## TEXTAUSZUG
* * * * * * * * *

In der Rubrik „Im Blickpunkt“ präsentieren wir besondere Highlights aus Archiven, die im Archivportal-D vertreten sind. Diese ausgewählten Archivalien geben Einblick in die Bestände und bieten Rechercheanregungen für eine mögliche Suche im Archivportal-D oder im Themenportal „Weimarer Republik“. Wir freuen uns, in diesem Monat einen wissenschaftlichen Beitrag von Rhena Stürmer von der Europa-Universität Viadrina mit Quellen aus dem Landesarchiv Baden-Württemberg und dem Bundesarchiv präsentieren zu können. In den Angaben zu weiteren Recherchemöglichkeiten unten verweisen wir auf unsere Objektgalerie auf der Startseite des Themenportals, in der wir Ihnen weitere Quellen zu diesem Themenkomplex vorstellen.
Im April 1920 gründete sich mit der Kommunistischen Arbeiterpartei Deutschlands (KAPD) eine Partei links der KPD. Für einen kurzen Moment existierten in Deutschland zwei kommunistische Parteien, die um die führende Rolle innerhalb der Arbeiterbewegung rangen. Vorrangiges Ziel der politischen Aktivitäten der KAPD war die „Selbstbewusstseinsentwicklung“ des Proletariats. Das Programm der KAPD von 1920 ist hier nachzulesen.
Theorie und Ideologie der Partei basierten auf den Überlegungen der niederländischen Rätekommunisten Anton Pannekoek und Hermann Gorter sowie auf basisdemokratisch-spontaneistischen Vorstellungen, wie sie etwa von Rosa Luxemburg vertreten wurden. Das organisatorische Ideal der Linkskommunisten war die direkte Repräsentation der Arbeiterklasse in Räten und Betriebsorganisationen.

* * * * * * * * *

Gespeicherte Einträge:
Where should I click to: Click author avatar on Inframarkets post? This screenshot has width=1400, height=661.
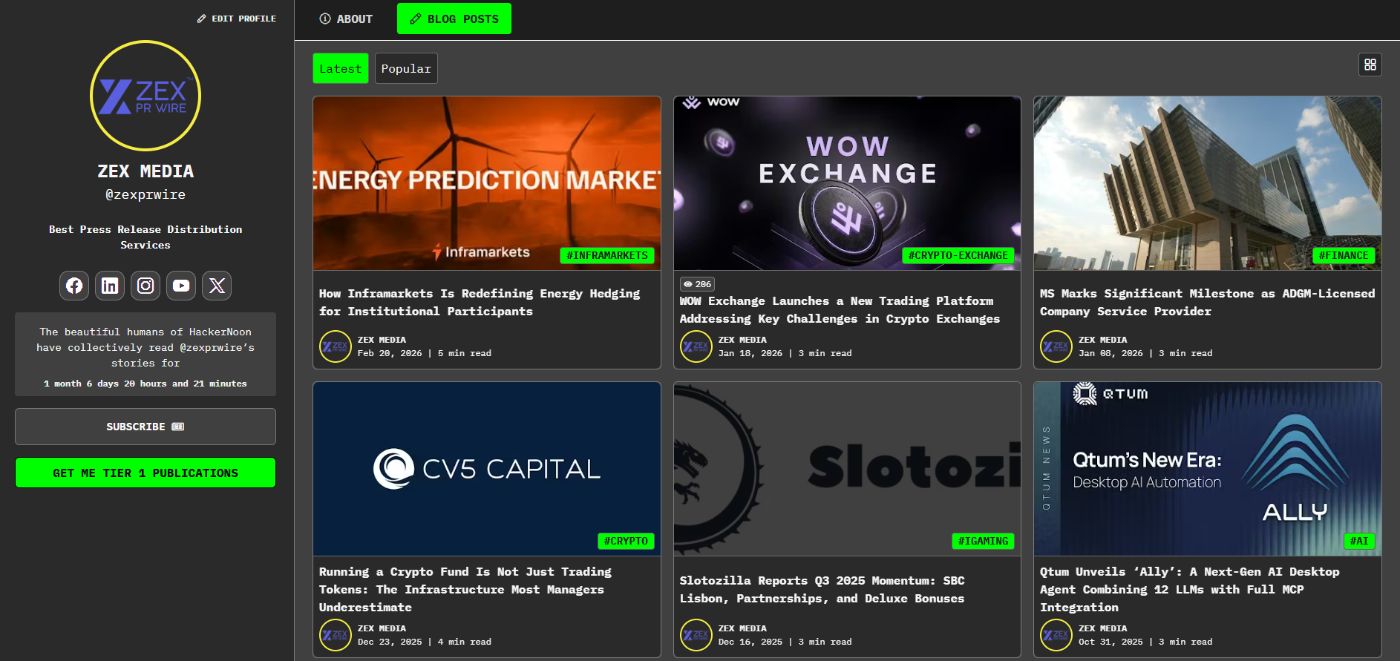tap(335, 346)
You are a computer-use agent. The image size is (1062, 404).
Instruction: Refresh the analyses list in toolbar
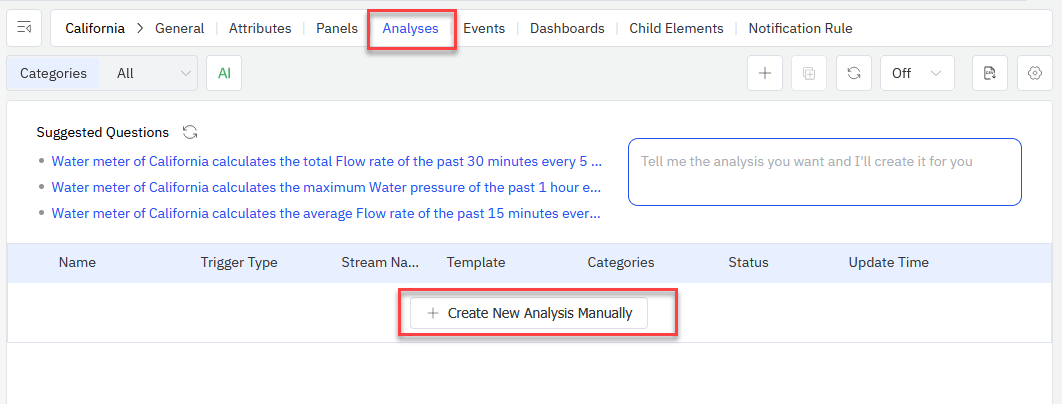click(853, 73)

* * * * * * * * *

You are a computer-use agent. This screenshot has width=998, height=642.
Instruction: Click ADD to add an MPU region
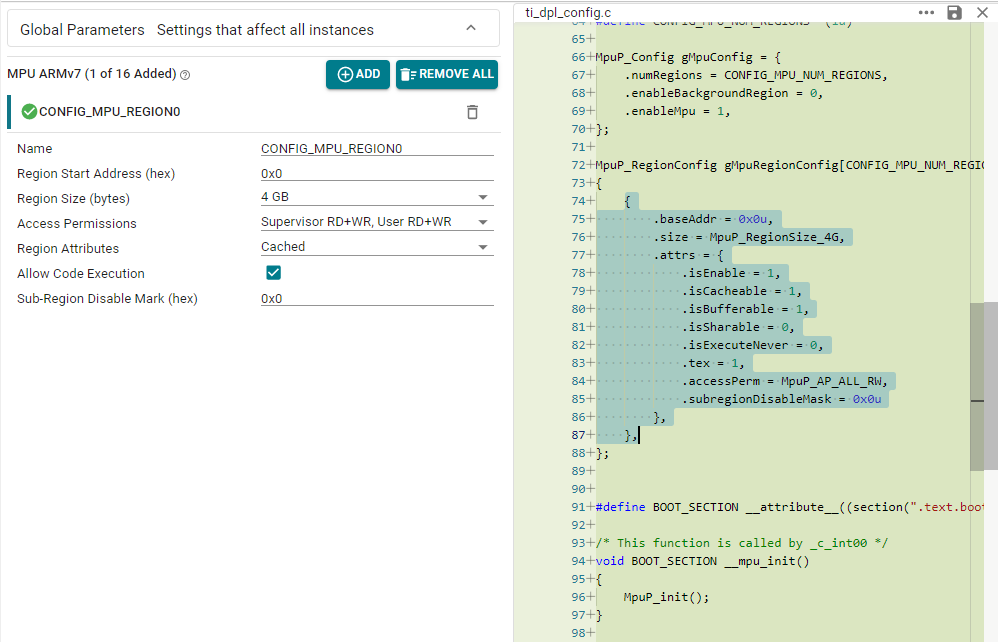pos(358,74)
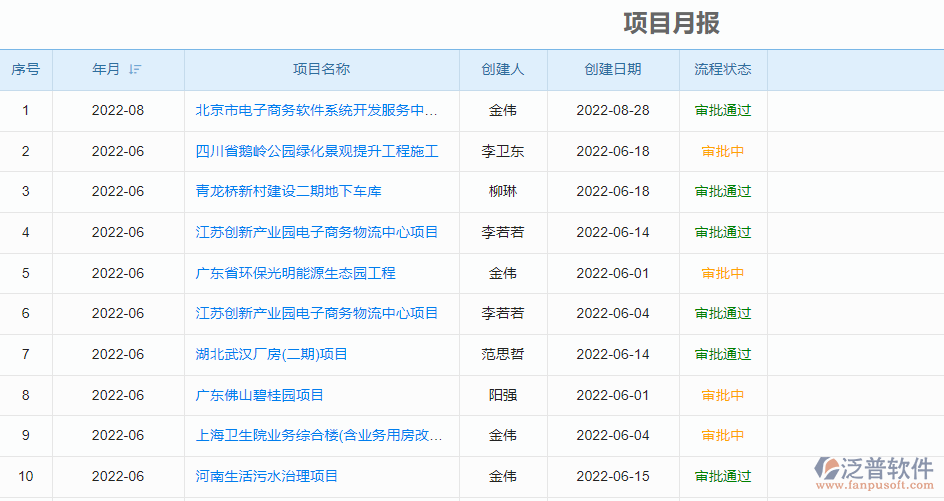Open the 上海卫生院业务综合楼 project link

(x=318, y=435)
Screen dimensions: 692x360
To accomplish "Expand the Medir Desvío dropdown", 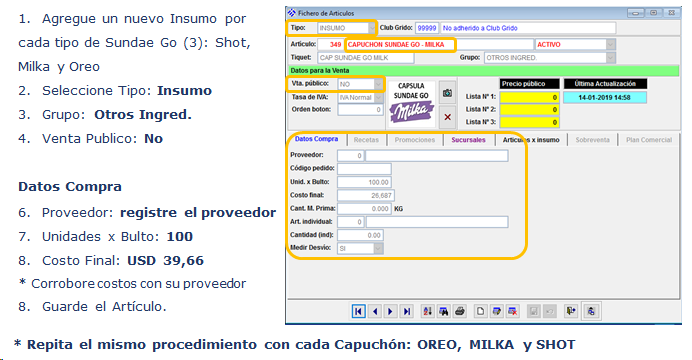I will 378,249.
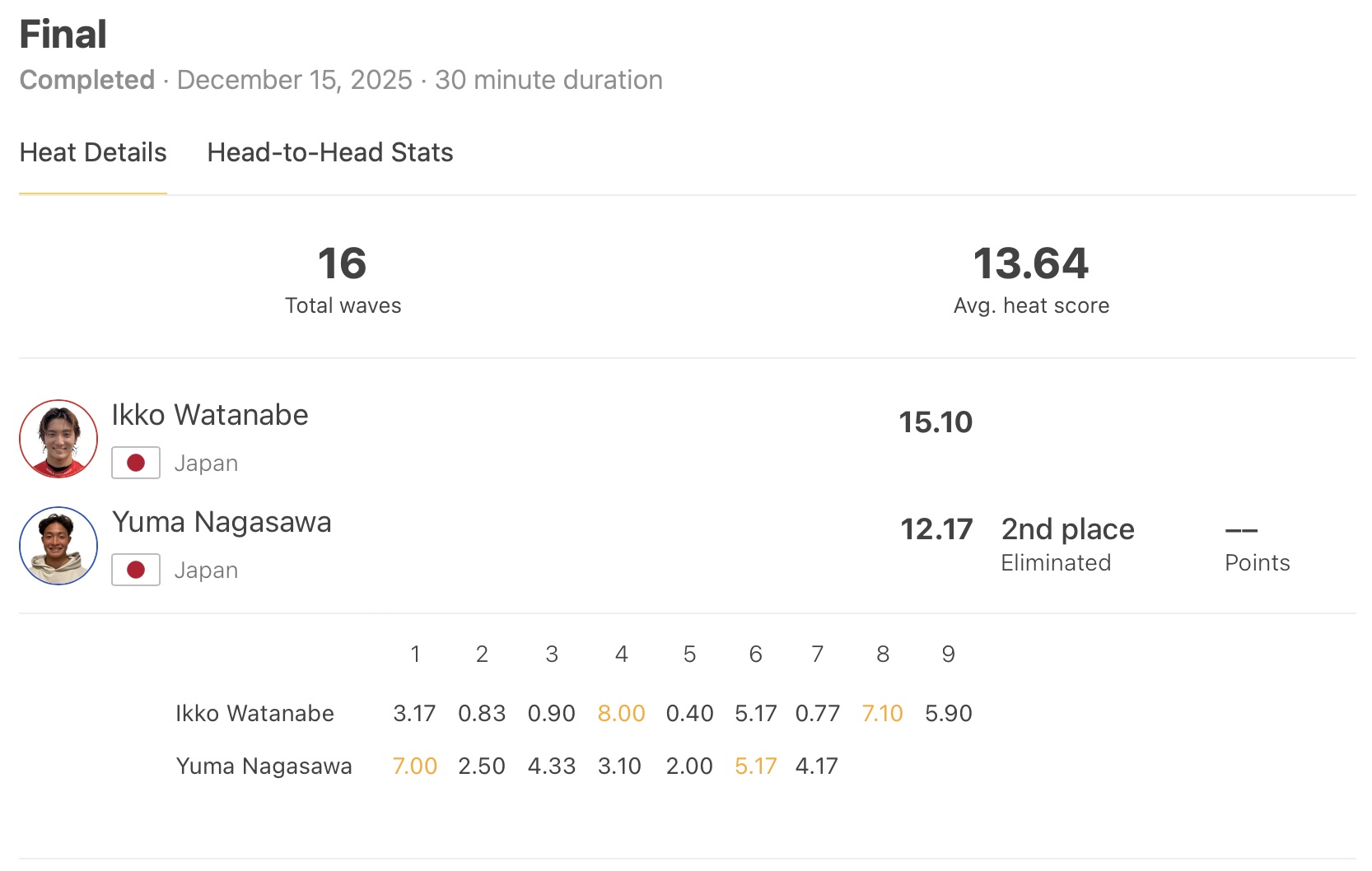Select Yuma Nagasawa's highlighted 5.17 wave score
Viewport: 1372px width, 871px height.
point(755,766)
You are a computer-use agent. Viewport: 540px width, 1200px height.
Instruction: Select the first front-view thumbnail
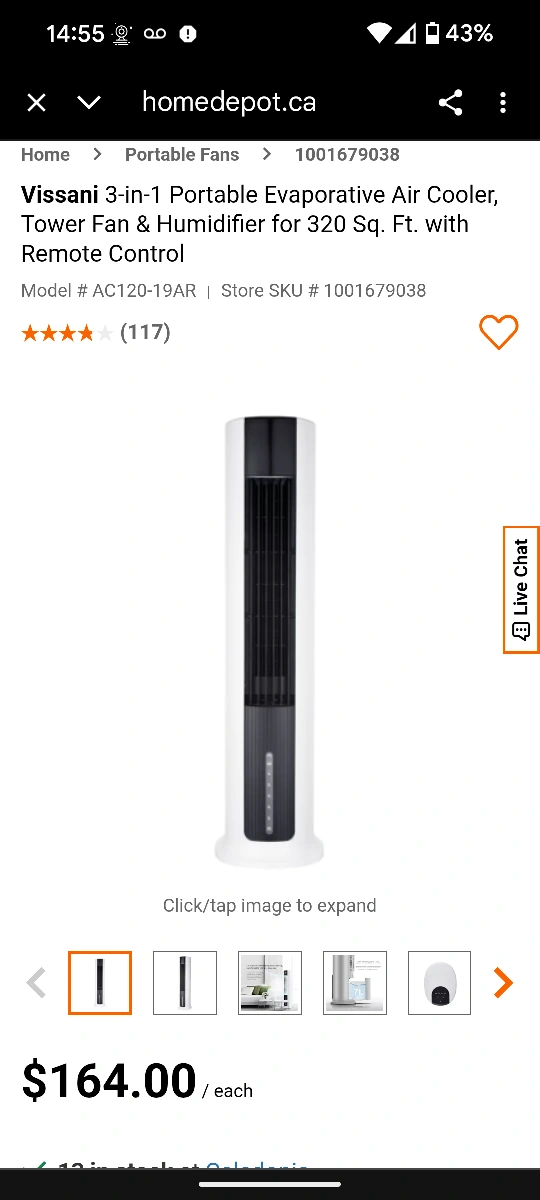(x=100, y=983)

* * * * * * * * *

## AUFGABEN
**A.** Erläutern Sie anhand des Textes über die KAPD in ein bis drei Sätzen, warum es in Deutschland für kurze Zeit zwei kommunistische Parteien gab.
**B.** Führen Sie den Text über die KAPD im Anschluss an seinen letzten Satz fort.

## LÖSUNGEN
**A.** Im April 1920 gründete sich mit der Kommunistischen Arbeiterpartei Deutschlands (KAPD) eine Partei links der KPD. Dadurch bestanden kurzzeitig zwei kommunistische Parteien nebeneinander, die um die führende Rolle innerhalb der Arbeiterbewegung rangen.

**B.**
Eine vermittelte Form demokratischer Teilhabe durch ein Parlament lehnten sie ab. Die Aufgabe der Partei sollte es lediglich sein, organisatorisch und strukturierend zu wirken, rätekommunistisch gesinnte Kräfte zu bündeln sowie Schulungs- und Propagandamaßnahmen zu koordinieren, während die gewerkschaftlichen Räte – organisatorisch zusammengefasst in der „Allgemeinen Arbeiter-Union“ – als basisdemokratische Plattformen für die proletarische Willensbildung dienen sollten.
Konzeptionell grenzten sich die Akteure von den übrigen linken Parteien, wie der SPD und der KPD, sowie den Gewerkschaften scharf ab, auch wenn es lokal durchaus zu gemeinsamen politischen Aktionen kam.
Die Mitglieder der KAPD verstanden sich selbst als Marxist*innen, lehnten jedoch den Modellcharakter ab, der sich mit dem revolutionären Russland nach 1917 für viele Kommunist*innen weltweit bot.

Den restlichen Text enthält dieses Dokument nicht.